There are many historical examples of art responding to imperatives from outside of art. AI seems set to have this kind of influence. There are examples of plausible-appearing AI-produced artAI-written screenplays show that the machines still have a long way to go but they should alert us to possible futures in which our most celebrated artists are machines. I connect this issue with the long-running debate about whether it’s possible for a machine to think. This could make it rational for us to respond to AI art not with amusement, but with hostility.

 

Commentators:

Professor Fred D’Agostino (Institute for Advanced Study in the Humanities, UQ)

Dr. Eve Klein (Music, UQ)

Dr. Ted Nannicelli (Communication and Arts, UQ)
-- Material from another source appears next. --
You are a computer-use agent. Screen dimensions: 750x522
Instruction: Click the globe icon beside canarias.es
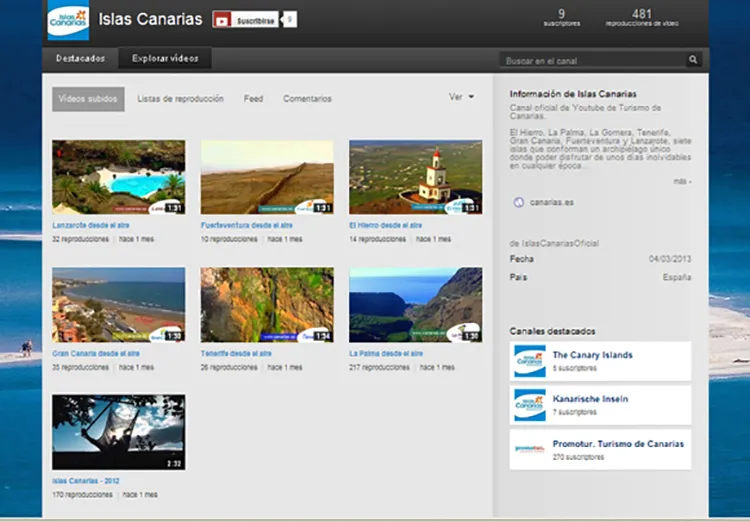click(x=518, y=202)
Professor Janet Wiles (Information Technology and Electrical Engineering, UQ)

 

Open Q&A and Discussion (1 hour)

 


Professor Nicholas Agar is a New Zealand philosopher at Victoria University of Wellington. He has written books on the ethics of human enhancement, including Liberal Eugenics (Blackwell, 2004) and Humanity’s End (MIT Press, 2010), and on the meaning of technological progress – The Sceptical Optimist (Oxford University Press, 2015). His latest book, How to be Human in the Digital Economy (MIT Press, 2019), addresses the human consequences of the digital revolution.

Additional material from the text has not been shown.